The cybersecurity report, produced by the Cyber Security Foundation and TIM, highlights that AI accelerates cybersecurity threats. However, it also offers new capabilities for analysis and defense.

In 2025, ransomware attacks totalled more than 7,400 claims worldwide, up 42% on 2024, while in Italy there were 166 cases, an increase of 14%. Around 4 out of 10 incidents recorded in Italy were concentrated in the north-west of the country, with Lombardy accounting for more than 30% of the national total. The report also uncovers a positive trend: growing awareness and cooperation among institutions, businesses and the technical community now represent a key lever for turning threat analysis into concrete prevention, response and resilience capabilities.

At the root of ransomware’s acceleration lies a process of cybercrime industrialization, fueled by an increasingly unstable international context in which cyberattacks are ever more closely intertwined with dynamics of geopolitical pressure and strategic competition. In this scenario, AI plays a dual role: it is used to automate the production of malicious code and refine social engineering techniques, but it is also becoming an increasingly important lever to strengthen prevention, analysis, and response capabilities.

On the DDoS front, the report highlights around 4,300 events, down 36% from 2024, also due to preventive measures put in place. The contraction in volumes, however, does not signal any easing of the threat. Attacks are less widespread but more targeted, persistent and concentrated on strategic targets, intending to maximize operational impact. Campaigns were in fact more concentrated, with a 19% increase in average exposure time.

Excluding attacks against families and citizens, which account for around 7 out of 10 cases detected by TIM’s SOC, the Government sector rose to 46% of the total, followed by professional services, telecommunications and transport. Overall pressure, therefore, is not decreasing; it is changing shape and increasingly focusing on entities and services of high systemic relevance.

Ransomware confirms a sharp global acceleration, with almost one in two incidents occurring in the US, whilst the EU is the second most affected region, accounting for 16% of cases. The sharpest increases recorded across various European regions have reshaped the ranking of the most affected countries. Germany has overtaken the UK, whilst Italy has dropped to fourth place.
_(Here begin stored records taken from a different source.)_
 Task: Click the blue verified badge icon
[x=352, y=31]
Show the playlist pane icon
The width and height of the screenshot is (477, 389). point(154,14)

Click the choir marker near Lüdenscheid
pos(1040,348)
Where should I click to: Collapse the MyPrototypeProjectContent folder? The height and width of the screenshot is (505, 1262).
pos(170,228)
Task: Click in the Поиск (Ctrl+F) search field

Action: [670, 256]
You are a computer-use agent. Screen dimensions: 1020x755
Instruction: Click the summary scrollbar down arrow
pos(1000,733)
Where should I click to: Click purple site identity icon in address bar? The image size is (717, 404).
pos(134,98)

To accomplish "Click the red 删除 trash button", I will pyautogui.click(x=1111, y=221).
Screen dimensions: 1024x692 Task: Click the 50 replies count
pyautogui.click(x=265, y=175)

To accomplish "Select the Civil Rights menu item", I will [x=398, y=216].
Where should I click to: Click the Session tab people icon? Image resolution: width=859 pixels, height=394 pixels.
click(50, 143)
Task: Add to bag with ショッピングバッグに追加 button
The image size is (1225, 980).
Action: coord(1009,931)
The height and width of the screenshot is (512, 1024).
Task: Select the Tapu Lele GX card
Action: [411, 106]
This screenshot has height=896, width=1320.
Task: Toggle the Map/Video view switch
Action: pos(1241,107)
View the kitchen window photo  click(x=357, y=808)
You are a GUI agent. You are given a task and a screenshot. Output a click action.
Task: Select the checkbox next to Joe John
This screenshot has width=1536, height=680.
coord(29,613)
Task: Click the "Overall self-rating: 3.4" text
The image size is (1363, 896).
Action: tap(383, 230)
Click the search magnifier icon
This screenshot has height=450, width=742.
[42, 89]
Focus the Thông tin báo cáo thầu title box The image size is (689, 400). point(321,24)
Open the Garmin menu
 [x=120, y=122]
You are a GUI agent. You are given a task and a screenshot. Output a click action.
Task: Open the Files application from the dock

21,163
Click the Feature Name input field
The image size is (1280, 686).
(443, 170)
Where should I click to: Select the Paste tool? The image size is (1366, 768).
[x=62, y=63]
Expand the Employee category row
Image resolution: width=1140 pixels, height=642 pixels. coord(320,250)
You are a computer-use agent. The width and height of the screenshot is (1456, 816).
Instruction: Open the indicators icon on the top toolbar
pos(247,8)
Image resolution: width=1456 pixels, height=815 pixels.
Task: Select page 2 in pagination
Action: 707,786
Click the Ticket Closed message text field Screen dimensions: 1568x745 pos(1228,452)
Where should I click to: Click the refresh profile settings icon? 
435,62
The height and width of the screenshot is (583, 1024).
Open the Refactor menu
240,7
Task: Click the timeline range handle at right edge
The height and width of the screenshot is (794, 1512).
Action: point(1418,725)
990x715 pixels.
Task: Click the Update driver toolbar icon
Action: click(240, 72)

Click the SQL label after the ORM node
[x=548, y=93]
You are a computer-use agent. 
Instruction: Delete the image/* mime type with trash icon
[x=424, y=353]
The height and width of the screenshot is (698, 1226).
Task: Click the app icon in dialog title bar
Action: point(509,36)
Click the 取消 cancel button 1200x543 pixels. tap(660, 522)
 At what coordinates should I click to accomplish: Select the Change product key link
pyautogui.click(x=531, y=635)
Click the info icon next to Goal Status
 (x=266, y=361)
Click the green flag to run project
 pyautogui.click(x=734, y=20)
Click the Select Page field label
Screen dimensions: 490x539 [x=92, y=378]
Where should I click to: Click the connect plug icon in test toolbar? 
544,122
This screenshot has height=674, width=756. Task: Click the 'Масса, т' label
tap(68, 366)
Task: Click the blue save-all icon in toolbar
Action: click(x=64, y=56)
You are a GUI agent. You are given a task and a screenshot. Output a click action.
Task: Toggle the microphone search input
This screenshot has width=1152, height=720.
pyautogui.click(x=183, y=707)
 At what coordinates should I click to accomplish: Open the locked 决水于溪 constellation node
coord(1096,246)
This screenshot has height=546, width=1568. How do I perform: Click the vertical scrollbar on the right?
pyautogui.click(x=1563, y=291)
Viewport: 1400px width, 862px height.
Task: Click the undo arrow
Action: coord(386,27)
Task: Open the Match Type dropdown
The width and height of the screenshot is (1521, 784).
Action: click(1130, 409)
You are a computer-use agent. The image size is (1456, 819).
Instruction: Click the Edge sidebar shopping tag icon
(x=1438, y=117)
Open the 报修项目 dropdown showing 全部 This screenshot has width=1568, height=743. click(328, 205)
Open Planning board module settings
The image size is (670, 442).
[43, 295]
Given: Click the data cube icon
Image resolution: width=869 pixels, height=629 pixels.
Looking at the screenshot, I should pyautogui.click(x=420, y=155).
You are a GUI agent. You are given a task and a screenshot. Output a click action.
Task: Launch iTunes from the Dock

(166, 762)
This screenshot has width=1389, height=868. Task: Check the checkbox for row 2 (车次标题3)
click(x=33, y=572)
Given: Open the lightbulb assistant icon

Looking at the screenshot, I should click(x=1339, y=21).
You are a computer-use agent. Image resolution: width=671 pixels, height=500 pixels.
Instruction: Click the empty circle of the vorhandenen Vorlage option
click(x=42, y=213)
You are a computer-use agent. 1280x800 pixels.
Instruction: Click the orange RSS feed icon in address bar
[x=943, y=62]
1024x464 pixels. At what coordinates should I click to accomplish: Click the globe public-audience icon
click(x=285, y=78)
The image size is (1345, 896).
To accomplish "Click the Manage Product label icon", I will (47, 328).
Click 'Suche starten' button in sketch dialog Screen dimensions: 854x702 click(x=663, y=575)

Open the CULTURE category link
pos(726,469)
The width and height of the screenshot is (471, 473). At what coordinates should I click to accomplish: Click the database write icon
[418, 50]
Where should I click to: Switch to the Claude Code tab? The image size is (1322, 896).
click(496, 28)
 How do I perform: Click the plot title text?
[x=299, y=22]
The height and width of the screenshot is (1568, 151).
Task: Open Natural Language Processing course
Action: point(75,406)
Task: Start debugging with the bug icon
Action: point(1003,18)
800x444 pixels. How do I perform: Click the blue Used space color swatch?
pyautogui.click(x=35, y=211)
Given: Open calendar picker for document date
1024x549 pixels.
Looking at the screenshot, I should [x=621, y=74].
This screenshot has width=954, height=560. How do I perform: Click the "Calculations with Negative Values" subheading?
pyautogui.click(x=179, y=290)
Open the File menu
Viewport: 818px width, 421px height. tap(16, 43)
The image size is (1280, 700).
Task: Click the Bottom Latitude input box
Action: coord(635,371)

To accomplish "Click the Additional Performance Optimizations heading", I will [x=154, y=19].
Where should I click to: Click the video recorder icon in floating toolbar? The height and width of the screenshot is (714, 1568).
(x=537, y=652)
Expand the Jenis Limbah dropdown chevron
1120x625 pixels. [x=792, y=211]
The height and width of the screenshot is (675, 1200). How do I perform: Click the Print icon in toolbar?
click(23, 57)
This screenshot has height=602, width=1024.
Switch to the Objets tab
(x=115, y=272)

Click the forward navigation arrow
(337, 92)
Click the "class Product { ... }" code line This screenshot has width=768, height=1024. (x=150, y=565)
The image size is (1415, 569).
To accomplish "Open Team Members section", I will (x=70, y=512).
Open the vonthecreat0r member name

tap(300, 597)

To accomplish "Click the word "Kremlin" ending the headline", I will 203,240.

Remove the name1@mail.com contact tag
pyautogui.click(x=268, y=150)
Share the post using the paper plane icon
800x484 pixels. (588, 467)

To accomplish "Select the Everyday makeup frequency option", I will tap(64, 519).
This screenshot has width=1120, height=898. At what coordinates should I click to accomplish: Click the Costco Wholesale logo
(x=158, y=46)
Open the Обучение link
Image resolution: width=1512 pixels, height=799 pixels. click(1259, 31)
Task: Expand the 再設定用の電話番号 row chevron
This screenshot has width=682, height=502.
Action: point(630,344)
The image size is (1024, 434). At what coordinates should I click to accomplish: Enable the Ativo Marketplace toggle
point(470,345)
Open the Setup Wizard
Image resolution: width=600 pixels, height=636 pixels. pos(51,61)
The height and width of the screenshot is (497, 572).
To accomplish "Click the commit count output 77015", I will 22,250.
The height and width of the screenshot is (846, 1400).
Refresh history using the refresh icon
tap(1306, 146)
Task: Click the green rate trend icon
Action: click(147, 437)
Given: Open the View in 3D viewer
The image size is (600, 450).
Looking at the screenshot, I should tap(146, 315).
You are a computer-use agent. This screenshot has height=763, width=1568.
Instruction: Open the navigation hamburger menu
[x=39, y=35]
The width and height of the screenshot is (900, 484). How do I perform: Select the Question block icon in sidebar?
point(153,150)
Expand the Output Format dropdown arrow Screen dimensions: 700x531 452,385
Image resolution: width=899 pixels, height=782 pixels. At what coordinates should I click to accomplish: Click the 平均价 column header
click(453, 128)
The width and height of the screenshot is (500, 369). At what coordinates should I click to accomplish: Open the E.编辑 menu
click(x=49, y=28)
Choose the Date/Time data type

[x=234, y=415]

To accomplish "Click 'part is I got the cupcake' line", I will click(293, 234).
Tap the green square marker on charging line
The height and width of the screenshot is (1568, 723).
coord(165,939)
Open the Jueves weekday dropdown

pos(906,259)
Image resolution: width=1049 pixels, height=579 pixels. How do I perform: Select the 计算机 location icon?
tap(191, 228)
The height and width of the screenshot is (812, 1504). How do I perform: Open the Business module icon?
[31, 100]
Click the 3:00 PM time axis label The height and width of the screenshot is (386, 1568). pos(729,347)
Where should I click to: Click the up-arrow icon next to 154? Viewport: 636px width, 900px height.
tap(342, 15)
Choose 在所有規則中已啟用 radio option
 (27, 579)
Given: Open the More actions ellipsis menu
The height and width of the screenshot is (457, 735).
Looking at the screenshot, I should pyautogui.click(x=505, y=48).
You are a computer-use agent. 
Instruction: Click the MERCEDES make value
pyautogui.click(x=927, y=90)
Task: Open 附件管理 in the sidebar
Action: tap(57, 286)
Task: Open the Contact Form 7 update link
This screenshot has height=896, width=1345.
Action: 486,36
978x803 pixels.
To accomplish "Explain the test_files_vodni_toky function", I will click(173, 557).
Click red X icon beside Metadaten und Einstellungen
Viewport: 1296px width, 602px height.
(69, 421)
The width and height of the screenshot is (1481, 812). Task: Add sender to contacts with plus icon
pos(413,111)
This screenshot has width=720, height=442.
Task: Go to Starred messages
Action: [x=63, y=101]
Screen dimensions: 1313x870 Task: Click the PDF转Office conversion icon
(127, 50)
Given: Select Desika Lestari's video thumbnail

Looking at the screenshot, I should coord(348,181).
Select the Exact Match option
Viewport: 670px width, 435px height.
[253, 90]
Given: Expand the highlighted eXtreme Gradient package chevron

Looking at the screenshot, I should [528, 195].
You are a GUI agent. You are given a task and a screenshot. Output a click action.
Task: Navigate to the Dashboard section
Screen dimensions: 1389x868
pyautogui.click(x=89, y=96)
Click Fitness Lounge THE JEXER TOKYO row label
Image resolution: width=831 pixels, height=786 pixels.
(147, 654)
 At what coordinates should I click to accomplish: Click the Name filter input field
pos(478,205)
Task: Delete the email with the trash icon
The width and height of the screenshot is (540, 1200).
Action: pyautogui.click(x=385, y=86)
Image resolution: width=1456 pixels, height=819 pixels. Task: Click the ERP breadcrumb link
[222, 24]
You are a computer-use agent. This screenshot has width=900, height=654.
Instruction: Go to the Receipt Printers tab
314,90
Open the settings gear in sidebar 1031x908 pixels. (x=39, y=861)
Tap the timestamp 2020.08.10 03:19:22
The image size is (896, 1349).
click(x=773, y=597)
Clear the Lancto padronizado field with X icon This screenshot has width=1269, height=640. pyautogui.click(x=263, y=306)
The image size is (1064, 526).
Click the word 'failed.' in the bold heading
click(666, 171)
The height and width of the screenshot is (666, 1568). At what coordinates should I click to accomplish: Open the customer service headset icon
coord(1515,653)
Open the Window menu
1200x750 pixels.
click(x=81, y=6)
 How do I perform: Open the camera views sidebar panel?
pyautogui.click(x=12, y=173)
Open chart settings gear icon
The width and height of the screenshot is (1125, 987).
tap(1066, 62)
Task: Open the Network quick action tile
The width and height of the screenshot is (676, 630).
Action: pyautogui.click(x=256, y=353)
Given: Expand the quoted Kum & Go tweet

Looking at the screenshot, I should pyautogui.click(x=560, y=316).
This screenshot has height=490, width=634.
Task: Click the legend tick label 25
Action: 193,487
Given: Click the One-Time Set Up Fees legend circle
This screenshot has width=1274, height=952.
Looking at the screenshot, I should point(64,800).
Manufacturing and professional services were the sectors hardest hit, confirming how industrial density, operational continuity and reputational pressure are significant exposure factors.

The document also focuses on malware campaigns, which in 2025 affected entities in around 200 countries, and on the growth of known vulnerabilities, which reached almost 48,500, up 20% compared with 2024. The report also includes a focus on zero-days, flaws not yet known to vendors and therefore without patches, which can become tools for markets, espionage or strategic cyber operations. In this context, AI emerges as a threat multiplier, capable of accelerating phishing, fraud, abuse of cloud services and manipulation, but also as a potential defensive lever for triage activities, vulnerability analysis and support for Security Operations Centers.